Making this Zuni chicken recipe is pretty simple and involves spatchcocking a chicken.
In other words, one must cut the backbone out of the chicken which is easily done if you own a great pair of kitchen shears. Which you should. They are one of my favorite tools!
After that it is a matter of salting this baby and resting her on a rack in the fridge overnight. Naked. I mean uncovered. Let her skin get nice and crisp.
This technique not only flavors this girl perfectly, it also allows the skin to air dry which makes for a super crisp chicken when she emerges from the oven.
Make sure you get the right sized chicken. A big roaster won't be as good as a sweet, petite chicken.

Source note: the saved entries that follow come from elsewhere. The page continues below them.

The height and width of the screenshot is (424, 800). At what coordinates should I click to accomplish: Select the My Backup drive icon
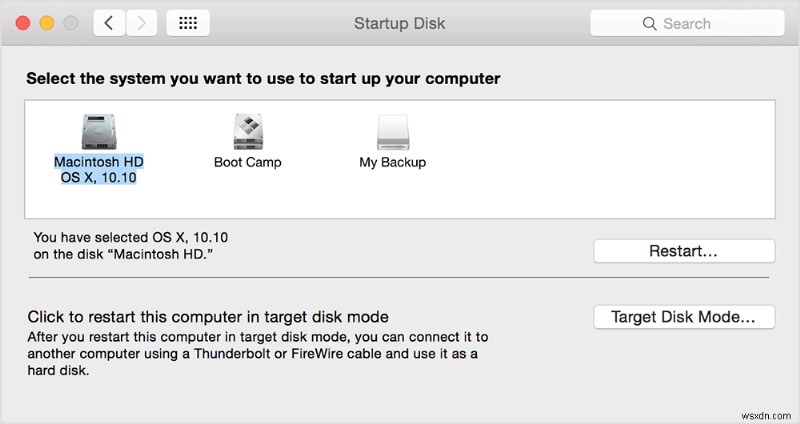tap(392, 130)
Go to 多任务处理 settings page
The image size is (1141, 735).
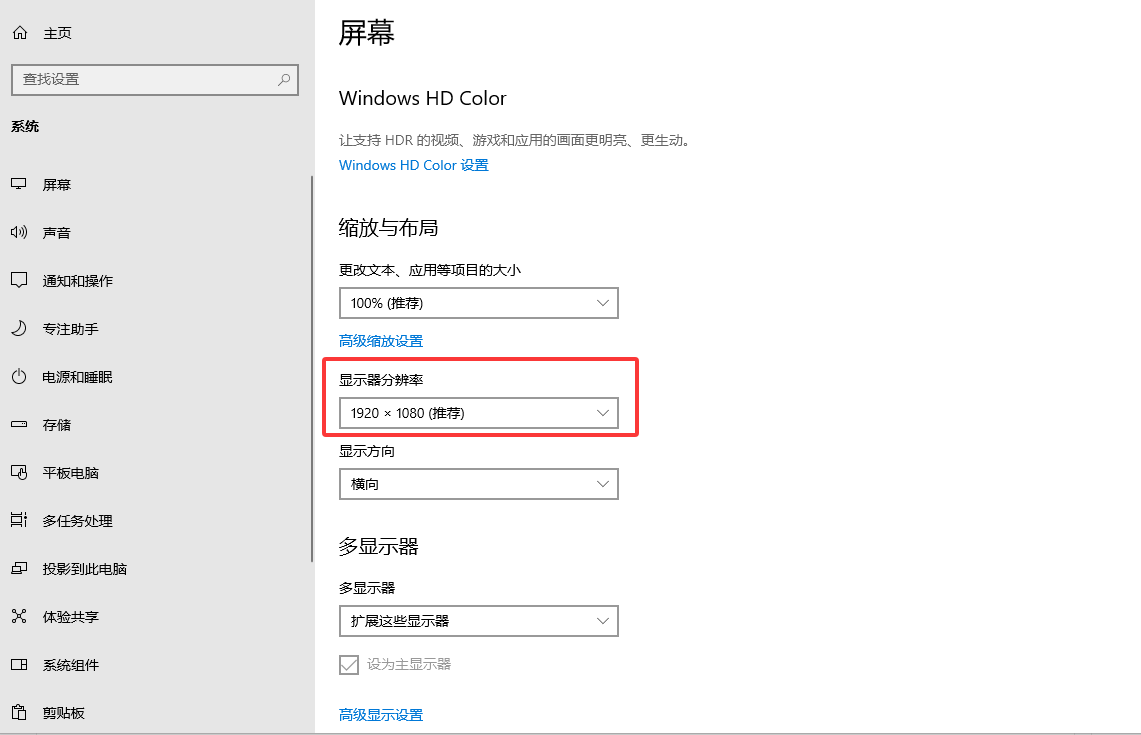(77, 521)
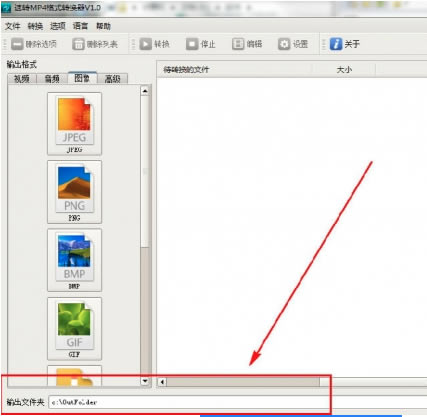This screenshot has width=427, height=417.
Task: Open the Edit tool in toolbar
Action: (238, 44)
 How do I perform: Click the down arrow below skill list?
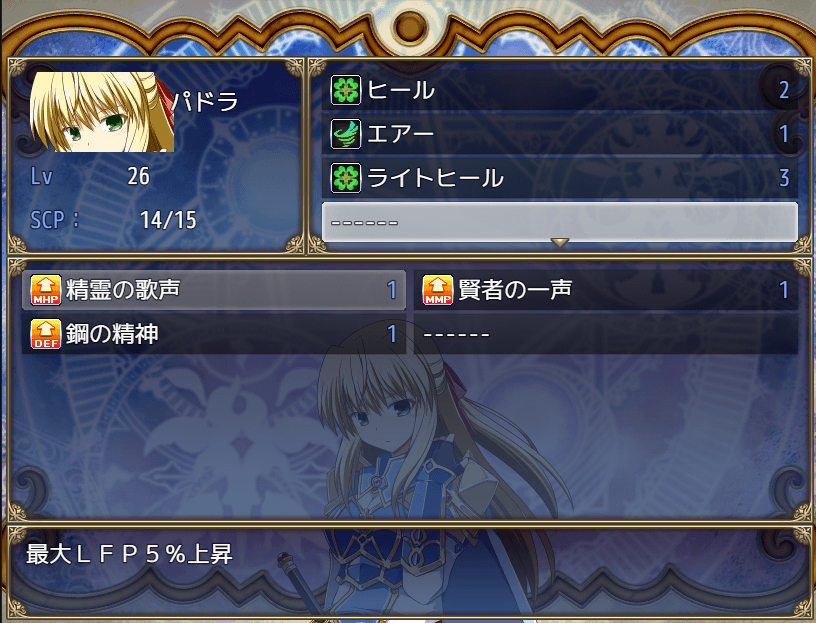[559, 243]
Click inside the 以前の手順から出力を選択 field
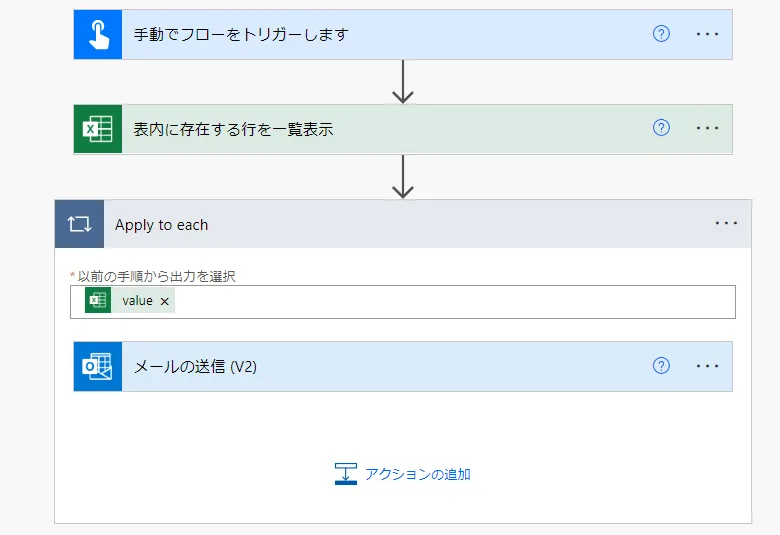The height and width of the screenshot is (535, 780). tap(450, 301)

This is a perfect weekend dish. And with any luck you may even have enough for a second date! Oh…the possibilities
This Zuni Cafe chicken is glorious and I don't say those words lightly.
Questions You Might Have
The Zuni Cafe, founded in 1979, is located in San Francisco. Judy Rodgers became a partner in 1987 and expanded the menu from a Mexican restaurant to a more Eurocentric menu. In 2003 the Zuni Cafe cookbook won best cookbook of the year.
This chicken made in a wood-fired oven is still on the menu and is sold as a dinner for two for $75.00. (2025)

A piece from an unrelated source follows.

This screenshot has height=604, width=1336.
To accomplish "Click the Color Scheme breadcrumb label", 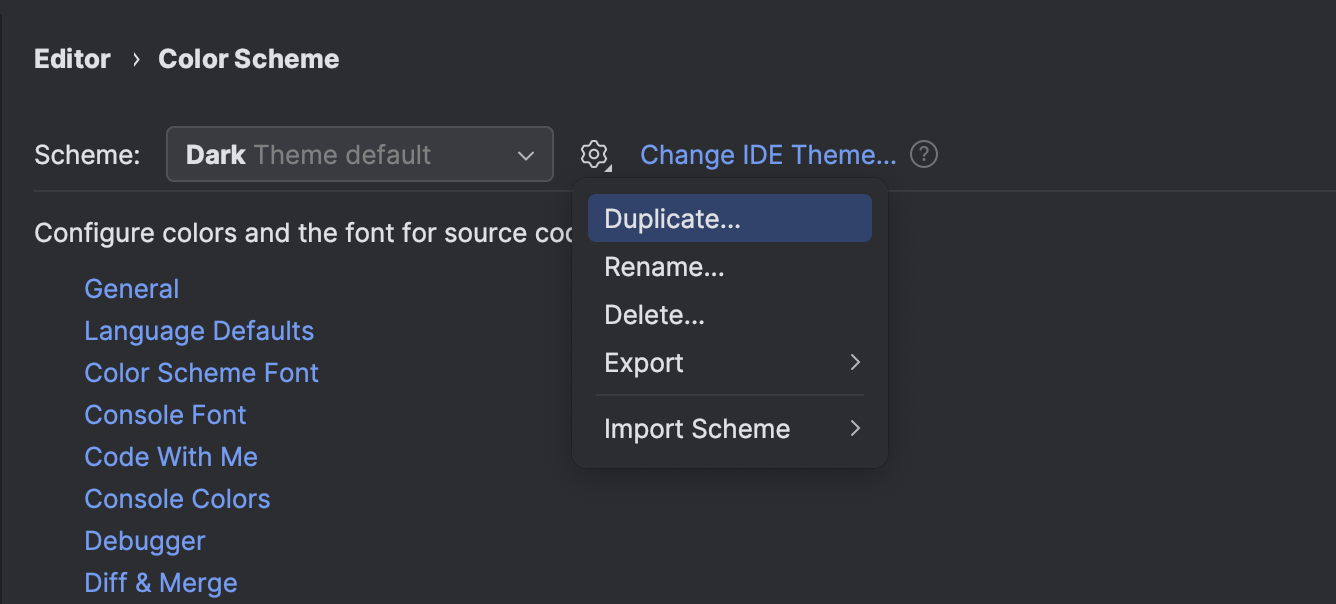I will (x=248, y=58).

Simple Ingredients Are All You Need
1 4 lb chicken
Morton Kosher Salt and Fresh Ground Pepper
Country style artisan bread, bottom crust removed, cut into 1" pieces (You should have about 5 cups)
Chicken broth (I use Better Than Bouillion)
Extra virgin olive oil
Champagne vinegar or white wine vinegar
Dijon mustard
Scallions, sliced thin
Dried currants or golden raisins
Baby arugula or baby lettuce
Zuni Chicken Recipe
Begin by cutting the backbone out of the chicken-spatchcocking it.
Salt all over and beneath the skin of the chicken-top and bottom.
Place on a wire rack and place in the refrigerator overnight, uncovered. This makes the skin not only taste good, but helps it to become crispy.
If you don't have the time to do this overnight, do it as long as time allows. No need to rinse off the salt-most of it melts right in.
When ready to roast, get out a 12" cast iron skillet. Spray or oil the skillet.
Toss bread cubes with oil and broth and arrange with most of the pieces in the center of the skillet and the crust side pieces, facing up.
Arrange chicken skin side up on top of the bread. Brush with oil and sprinkle with salt and pepper.
Bake until chicken is golden brown, rotating skillet halfway through.
While chicken is roasting whisk together the remaining oil and other ingredients.
Remove chicken from oven and let it rest on cutting board for 15 minutes.
Run a metal spatula under the bread and mix it with the salad and dressing.
Top with chicken and serve!
Zuni Cafe chicken is such a comfort dish to me.
Just give me a glass of wine, light a few candles and I am set for the night.
This arugula salad chicken has always been a favorite and now with this super simplified method I do believe she might become a regular in my kitchen!
I'd love to hear if you make this recipe!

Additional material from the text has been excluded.